What if those weren’t assumptions?
What if they were consequences of something deeper?
The Starting Point: What Is a Fact?
At its core, physics is about describing reality. But what actually counts as “real”?
This work starts with a simple but powerful idea:
Only things that all observers can agree on are physically real.
If two observers could disagree about something—whether it’s moving, what kind of matter it is, or which event happened first—then that thing isn’t a true physical fact. It’s just a difference in perspective.
So physics shouldn’t be built on everything that could be described. It should be built only on what survives comparison between observers—on invariant facts.

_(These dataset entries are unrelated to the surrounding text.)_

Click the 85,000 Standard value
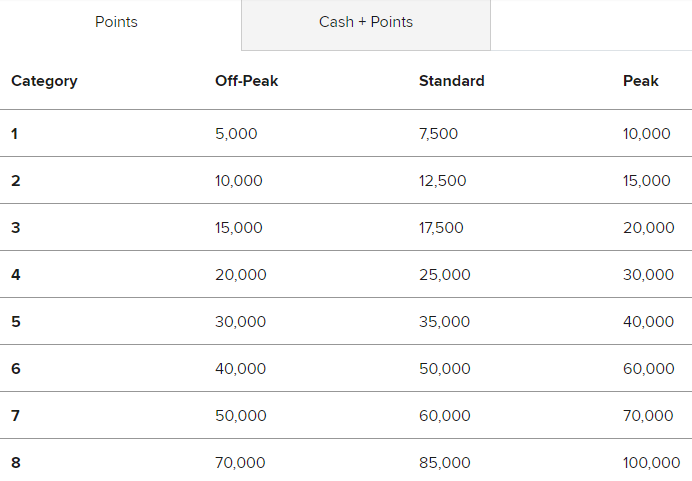The width and height of the screenshot is (692, 481). point(445,463)
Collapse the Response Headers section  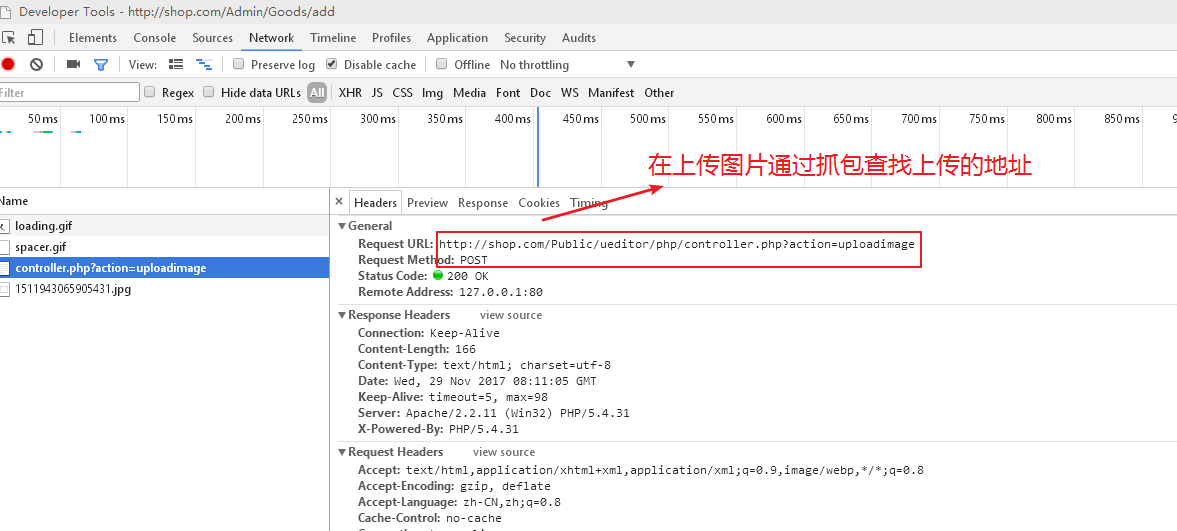pos(342,315)
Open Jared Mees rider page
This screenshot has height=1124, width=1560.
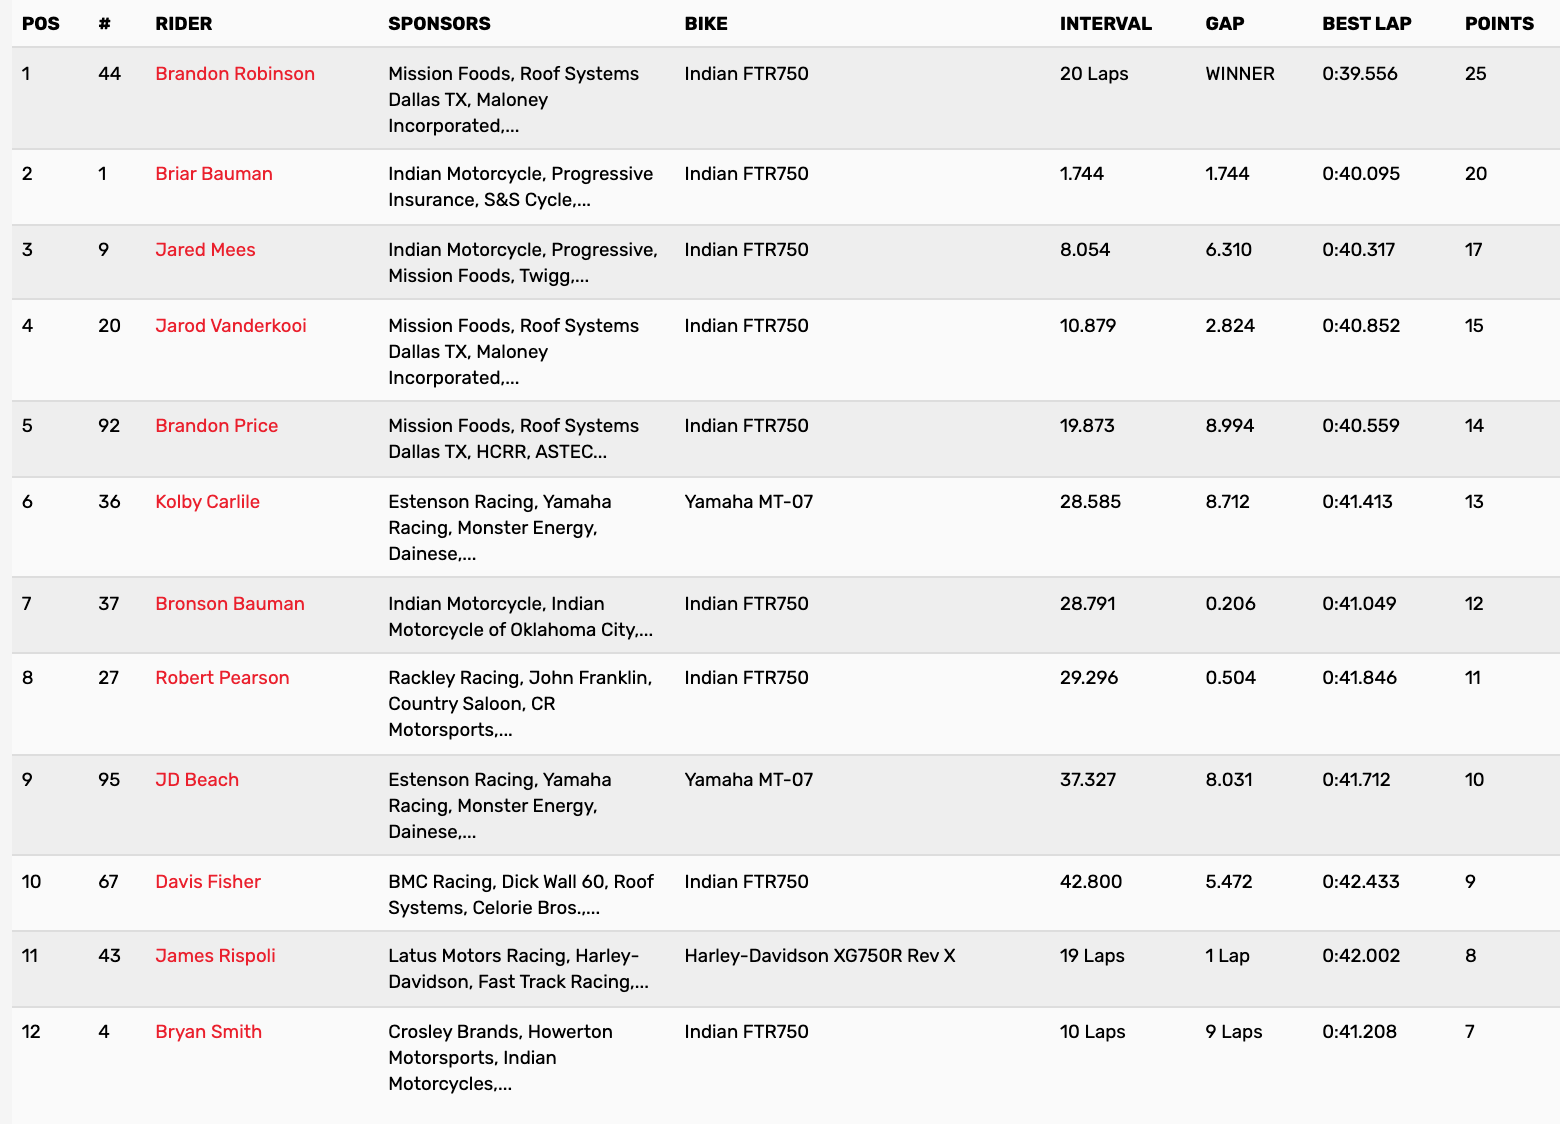point(205,250)
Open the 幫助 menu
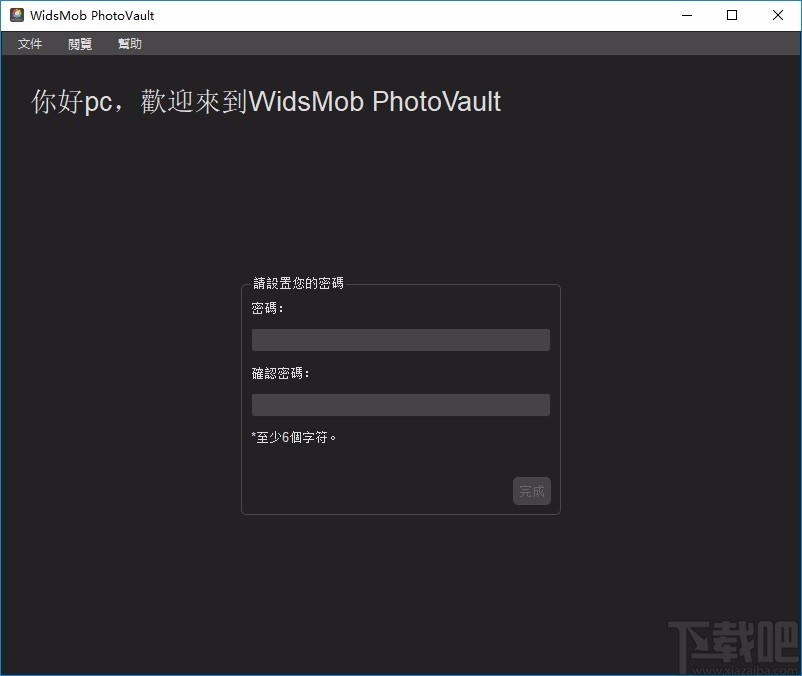Image resolution: width=802 pixels, height=676 pixels. click(129, 43)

From that starting point, something remarkable happens.
From Facts to the Speed of Light
Imagine a universe where information spreads through some underlying structure. Because of basic limits—only so much can change in a given “step”—there is a maximum speed at which information can move.

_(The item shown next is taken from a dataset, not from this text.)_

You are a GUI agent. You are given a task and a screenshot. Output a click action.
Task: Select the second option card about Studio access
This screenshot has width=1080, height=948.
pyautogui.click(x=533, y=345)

But here’s the key: if observers can’t detect any absolute state of motion (no hidden “rest frame”), then that maximum speed must look the same to everyone.
That’s exactly what Einstein assumed in special relativity.
In this framework, it’s no longer an assumption—it’s a consequence of how information and observation work.
Why Space Has Three Dimensions
You might think the number of spatial dimensions could be anything.
But if you try other possibilities, things fall apart:
- In fewer dimensions, forces don’t weaken properly—everything collapses or can’t separate.
- In more dimensions, atoms become unstable and orbits break down.
Three dimensions turn out to be the only setting where stable structures—like atoms, planets, and people—can exist.
So the dimensionality of space isn’t arbitrary. It’s forced by the requirement that stable facts can exist.
Why Time Has One Dimension
Time is even more interesting.
This framework defines facts as events that all observers agree on—including their order. If two observers disagree about which event happened first, then that ordering isn’t a fact at all.
Now consider the possibilities:
- With no time dimension, you can’t represent “before” and “after.”
- With multiple time dimensions, different observers could disagree about the order of events.
The only way to have consistent, observer-independent facts is to have exactly one way to order them.
Time exists because facts must have a consistent order.
Why Gravity Is Universal
Gravity treats all matter the same way. A rock and a feather fall the same way in a vacuum. That’s the equivalence principle.
In this framework, that comes from a deeper idea: all matter is built from the same underlying ingredient—a single kind of structure in the substrate.
If there’s no fundamental distinction between types of matter at that level, then gravity has no way to treat them differently.
So the universality of gravity isn’t an assumption—it’s a consequence of underlying unity.
Why Einstein’s Equations Appear
Once you have:
- a universal speed limit,
- three dimensions of space,
- one dimension of time,
- and gravity acting universally,
the rest follows.
The standard mathematical arguments in physics show that these ingredients lead directly to Einstein’s equations of general relativity.
This work doesn’t redo that mathematics—it shows where the ingredients themselves come from.
The Deeper Idea
All of these results come from one principle:
Only observer-invariant distinctions are real.
Apply that to:
- motion → no detectable absolute frame → relativity
- matter → no fundamental distinction → universal gravity
- time → no observer disagreement → single temporal dimension
What remains after filtering out everything observers could disagree about is exactly the world we see.
What This Means
Relativity isn’t just a successful theory.
It’s what the universe has to look like if:
- information is finite,
- events can be permanently recorded,
- observers can compare those records,
- and only invariant distinctions count as real.
Where This Goes Next
This isn’t the end of the story. Some pieces are still being refined—especially how everything emerges from the deepest substrate level.
But the direction is clear:
Physics may not start with space, time, and gravity at all.
It may start with facts—and everything else follows.